Beat the Reaper
by Josh Bazell, Robert Petkoff (Narrator)
Series: Dr. Peter Brown, #1Unabridged Audiobook, 6 hrs and 48 mins
Hachette Audio, 2009
Read: April 19 – 21, 2017
Dr. Peter Brown is having a rough day — he’s fighting to keep a patient alive long enough for someone competent to diagnose him properly — he’s also fighting to get someone to diagnose him properly. And he’s a got a new patient that recognizes him from his past life, who makes a threat — keep him alive, or someone will divulge that Brown’s got a new name and can be found at this hospital.
Peter Brown is the new name for someone in the Witness Protection Program — he was a contract killer who flipped on his employers and got sent to medical school. He’d been doing a pretty good job of moving on, but . . .
The novel tells Brown’s story in flashbacks through his childhood, becoming a criminal and what forced the break from that, um, atypical career path. Then we get to see him scrambling to stay alive in the present, and maybe keep some of his patients in the same state.
A first-person narrator describing how he’s killing someone with medical precision, and a touch of humor is just so much fun. This is a very visceral book — whether describing what a patient is suffering, what Peter is inflicting on someone, what someone’s inflicting on Peter, or even the drugs he takes to maintain alertness — he describes in the kind of detail you just don’t see anywhere else. You can feel it.
Peter’s got a great sense of humor — dark, sure, but what else can he have in is position? But if you don’t find yourself at least grinning a a few times, there’s something wrong with you.
Robert Petkoff narrates this in a hyper-masculine tone of voice, which fits perfectly.
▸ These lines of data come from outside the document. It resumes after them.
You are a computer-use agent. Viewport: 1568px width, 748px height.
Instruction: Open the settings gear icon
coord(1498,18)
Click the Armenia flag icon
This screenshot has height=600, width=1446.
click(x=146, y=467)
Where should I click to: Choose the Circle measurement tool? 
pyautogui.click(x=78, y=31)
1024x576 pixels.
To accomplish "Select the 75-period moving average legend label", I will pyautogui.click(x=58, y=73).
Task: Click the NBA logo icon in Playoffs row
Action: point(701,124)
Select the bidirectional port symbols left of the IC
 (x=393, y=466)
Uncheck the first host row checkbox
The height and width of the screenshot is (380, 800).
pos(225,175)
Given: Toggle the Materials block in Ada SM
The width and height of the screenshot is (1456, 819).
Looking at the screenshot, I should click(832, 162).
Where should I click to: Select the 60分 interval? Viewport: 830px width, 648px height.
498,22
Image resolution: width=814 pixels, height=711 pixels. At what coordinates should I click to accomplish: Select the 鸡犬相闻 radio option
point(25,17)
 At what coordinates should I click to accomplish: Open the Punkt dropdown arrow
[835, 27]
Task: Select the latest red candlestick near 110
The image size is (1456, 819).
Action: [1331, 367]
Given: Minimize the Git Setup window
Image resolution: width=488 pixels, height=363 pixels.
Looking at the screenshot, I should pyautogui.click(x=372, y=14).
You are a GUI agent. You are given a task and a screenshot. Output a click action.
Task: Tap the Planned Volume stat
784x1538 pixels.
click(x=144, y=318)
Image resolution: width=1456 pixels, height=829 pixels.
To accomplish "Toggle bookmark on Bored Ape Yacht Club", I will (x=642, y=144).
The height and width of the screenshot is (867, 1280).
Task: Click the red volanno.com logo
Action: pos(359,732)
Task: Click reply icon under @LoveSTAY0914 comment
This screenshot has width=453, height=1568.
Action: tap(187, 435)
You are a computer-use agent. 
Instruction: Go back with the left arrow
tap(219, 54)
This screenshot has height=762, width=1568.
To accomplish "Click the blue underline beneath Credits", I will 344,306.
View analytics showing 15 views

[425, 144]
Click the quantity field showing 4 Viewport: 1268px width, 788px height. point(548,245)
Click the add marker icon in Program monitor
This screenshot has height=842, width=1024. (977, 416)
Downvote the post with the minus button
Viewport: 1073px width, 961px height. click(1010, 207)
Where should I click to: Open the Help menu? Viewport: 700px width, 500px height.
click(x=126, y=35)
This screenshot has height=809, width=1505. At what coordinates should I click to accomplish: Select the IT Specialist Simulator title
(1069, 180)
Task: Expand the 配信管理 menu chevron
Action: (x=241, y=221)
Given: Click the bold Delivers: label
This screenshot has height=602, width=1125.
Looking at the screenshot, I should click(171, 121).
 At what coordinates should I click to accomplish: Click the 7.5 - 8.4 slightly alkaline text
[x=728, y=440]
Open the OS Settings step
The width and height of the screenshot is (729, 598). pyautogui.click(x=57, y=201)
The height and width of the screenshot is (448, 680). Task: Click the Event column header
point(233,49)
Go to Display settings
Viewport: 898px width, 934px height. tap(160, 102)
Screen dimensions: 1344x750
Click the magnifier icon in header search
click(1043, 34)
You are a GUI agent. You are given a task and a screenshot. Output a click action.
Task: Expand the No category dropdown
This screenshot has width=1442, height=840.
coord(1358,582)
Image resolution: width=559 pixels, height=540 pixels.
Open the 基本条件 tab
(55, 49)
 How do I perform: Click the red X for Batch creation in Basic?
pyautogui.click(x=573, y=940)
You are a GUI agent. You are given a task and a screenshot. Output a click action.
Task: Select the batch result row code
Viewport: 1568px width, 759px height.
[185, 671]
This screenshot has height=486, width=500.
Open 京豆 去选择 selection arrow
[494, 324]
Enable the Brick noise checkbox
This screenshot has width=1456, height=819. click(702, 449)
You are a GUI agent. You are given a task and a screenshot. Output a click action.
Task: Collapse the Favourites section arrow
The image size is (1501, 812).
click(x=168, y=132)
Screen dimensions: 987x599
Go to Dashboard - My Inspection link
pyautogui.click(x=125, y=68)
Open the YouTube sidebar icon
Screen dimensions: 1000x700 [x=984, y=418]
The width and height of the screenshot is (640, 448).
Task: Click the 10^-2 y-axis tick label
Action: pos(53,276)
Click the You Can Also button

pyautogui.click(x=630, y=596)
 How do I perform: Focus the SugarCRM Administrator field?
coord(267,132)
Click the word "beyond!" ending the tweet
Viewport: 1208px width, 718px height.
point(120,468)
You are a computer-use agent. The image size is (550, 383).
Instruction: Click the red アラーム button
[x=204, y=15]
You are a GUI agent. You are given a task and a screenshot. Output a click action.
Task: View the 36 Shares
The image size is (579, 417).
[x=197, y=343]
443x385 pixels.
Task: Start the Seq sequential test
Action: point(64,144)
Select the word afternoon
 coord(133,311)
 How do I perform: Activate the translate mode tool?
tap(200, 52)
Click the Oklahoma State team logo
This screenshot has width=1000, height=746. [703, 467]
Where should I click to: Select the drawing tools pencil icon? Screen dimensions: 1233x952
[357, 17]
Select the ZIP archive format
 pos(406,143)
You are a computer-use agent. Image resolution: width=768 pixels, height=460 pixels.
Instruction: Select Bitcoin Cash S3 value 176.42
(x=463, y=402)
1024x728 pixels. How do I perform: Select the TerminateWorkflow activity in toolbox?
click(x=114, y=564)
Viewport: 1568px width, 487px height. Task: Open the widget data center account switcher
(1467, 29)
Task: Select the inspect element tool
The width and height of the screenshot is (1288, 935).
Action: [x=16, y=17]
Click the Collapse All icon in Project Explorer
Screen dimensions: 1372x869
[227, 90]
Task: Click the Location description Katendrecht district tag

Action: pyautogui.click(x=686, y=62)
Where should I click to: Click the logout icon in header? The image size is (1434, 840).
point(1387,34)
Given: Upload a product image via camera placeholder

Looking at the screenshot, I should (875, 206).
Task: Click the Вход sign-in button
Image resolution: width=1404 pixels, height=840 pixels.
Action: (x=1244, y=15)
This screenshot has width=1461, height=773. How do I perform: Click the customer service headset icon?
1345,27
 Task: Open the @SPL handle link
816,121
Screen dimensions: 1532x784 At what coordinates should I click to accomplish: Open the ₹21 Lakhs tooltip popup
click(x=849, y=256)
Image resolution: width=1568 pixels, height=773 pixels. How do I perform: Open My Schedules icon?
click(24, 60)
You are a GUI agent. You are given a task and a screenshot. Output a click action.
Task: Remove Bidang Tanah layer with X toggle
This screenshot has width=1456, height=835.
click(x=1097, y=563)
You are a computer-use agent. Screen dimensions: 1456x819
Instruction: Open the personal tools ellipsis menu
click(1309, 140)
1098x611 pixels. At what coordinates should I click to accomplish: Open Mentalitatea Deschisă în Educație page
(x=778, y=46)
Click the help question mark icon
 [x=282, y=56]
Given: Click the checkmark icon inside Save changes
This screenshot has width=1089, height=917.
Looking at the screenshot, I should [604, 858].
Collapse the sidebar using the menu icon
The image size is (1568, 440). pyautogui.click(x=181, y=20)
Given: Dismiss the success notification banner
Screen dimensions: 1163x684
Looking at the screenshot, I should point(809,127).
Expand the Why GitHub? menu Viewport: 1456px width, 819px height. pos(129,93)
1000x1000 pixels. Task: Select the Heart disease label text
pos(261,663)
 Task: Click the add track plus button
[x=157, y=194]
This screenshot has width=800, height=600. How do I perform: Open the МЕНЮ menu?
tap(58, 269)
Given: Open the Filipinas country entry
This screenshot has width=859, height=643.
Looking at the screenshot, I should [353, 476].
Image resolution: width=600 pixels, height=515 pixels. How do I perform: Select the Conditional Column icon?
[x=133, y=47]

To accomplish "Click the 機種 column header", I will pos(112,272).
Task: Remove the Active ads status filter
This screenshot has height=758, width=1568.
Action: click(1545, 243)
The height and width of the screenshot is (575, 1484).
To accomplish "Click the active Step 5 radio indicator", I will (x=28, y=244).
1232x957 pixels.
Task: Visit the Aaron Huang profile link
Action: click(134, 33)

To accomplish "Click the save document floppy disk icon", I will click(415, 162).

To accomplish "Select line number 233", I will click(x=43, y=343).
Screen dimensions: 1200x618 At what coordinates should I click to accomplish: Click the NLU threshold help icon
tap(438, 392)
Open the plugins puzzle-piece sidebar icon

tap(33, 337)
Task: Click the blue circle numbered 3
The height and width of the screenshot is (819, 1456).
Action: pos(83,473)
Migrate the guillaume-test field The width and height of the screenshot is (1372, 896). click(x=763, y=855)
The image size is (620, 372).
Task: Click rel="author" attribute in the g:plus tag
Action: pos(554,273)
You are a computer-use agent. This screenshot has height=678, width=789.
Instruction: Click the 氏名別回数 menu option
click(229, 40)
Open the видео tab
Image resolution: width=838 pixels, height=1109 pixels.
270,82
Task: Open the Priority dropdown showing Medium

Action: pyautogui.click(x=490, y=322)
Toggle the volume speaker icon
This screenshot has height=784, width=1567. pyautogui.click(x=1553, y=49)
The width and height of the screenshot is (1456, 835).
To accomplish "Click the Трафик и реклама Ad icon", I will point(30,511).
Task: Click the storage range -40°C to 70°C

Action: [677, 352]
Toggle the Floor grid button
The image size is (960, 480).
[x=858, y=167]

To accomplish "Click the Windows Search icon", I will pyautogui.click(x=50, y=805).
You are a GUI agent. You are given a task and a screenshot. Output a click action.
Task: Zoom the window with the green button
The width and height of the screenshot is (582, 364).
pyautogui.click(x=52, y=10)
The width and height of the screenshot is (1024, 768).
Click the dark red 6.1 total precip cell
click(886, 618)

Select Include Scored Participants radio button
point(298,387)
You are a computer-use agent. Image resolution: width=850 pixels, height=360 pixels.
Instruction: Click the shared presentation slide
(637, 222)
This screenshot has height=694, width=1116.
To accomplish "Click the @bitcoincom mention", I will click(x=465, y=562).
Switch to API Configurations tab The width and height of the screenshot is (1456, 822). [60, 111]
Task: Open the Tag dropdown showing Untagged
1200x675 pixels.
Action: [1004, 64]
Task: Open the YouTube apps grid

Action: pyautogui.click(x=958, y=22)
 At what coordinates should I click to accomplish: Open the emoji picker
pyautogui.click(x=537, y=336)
He embodies Peter in a way that you hope an audiobook narrator can. I liked the audiobook by him I heard last year, but this one seems like he got into the story more, like he was having fun (of course, this is a much more “fun” book than Before the Fall wants to be). Basically, he does a great job.
Part of me wants to go into more detail — but I find myself being restrained. Beat the Reaper is visceral, witty, intelligent and violent — this has all the elements of a thriller that’ll appeal to me. The plot and characters are pretty decent, too — that’s more than you can ask, really.